Synthetic octacalcium phosphate and porcine atelocollagen composites significantly enhanced bone regeneration more than β-tricalcium phosphate collagen composite and hydroxyapatite collagen composite in a rat cranial defect model. However, the long-term stability and quality of octacalcium phosphate collagen (OCP/Col) composites-derived regenerated bone, when implanted in a canine alveolar cleft model, have yet to be elucidated.
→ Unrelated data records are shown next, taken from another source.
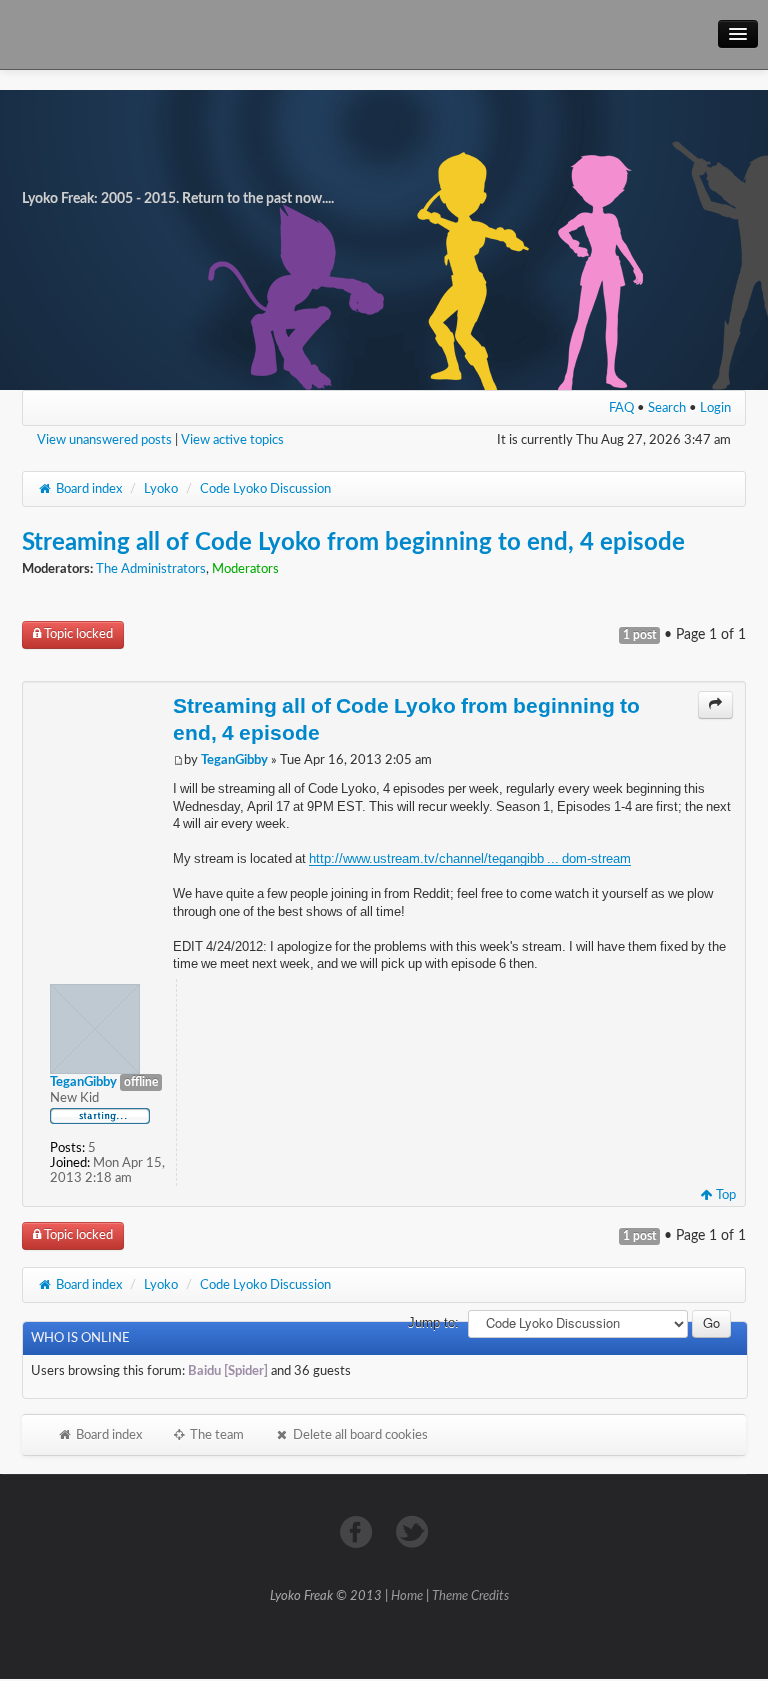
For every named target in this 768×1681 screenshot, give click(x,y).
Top (724, 1195)
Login (715, 408)
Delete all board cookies (359, 1435)
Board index (87, 489)
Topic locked (77, 634)
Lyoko (161, 489)
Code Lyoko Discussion (265, 489)
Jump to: (433, 1322)
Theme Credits (470, 1596)
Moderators (245, 569)
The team (215, 1435)
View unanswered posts (104, 440)
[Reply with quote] (715, 705)
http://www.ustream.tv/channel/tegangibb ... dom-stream (470, 858)
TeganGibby (234, 760)
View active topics (232, 440)
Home (407, 1596)
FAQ (621, 408)
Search (667, 408)
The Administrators (151, 569)
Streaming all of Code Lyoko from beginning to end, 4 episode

The present study investigated the longterm stability and quality of bone regenerated by OCP/Col.Design:
Disks of OCP/Col or collagen were implanted in a canine alveolar-cleft model (n=6). Then, bone regeneration in the implanted areas was investigated macroscopically, radiographically, and histologically at 10 months after implantation. In addition, three-dimensional quantitative images of regenerated bone were analyzed by microcomputed tomography.Results:
Macroscopically, the OCP/Col treated alveolus was clearly augmented, and radioopacity in the OCP/Col implanted area was comparable to that of the original alveolus bone. On histological analysis, the area was mostly filled with newly formed bone, and a few granules of implanted OCP/Col were enclosed in it. In the microcomputed tomography analysis, the regenerated bone volume in the OCP/Col group was larger than that in the collagen group. OCP/ Col-derived bone consisted of outer cortical and inner cancellous structure with dense trabeculae and seemed like the original bone structure.Conclusions:
OCP/Co composites could be a useful bone regenerative material to substitute for autogenous bone because their implantation could elicit high bone regeneration and active structural reconstitution.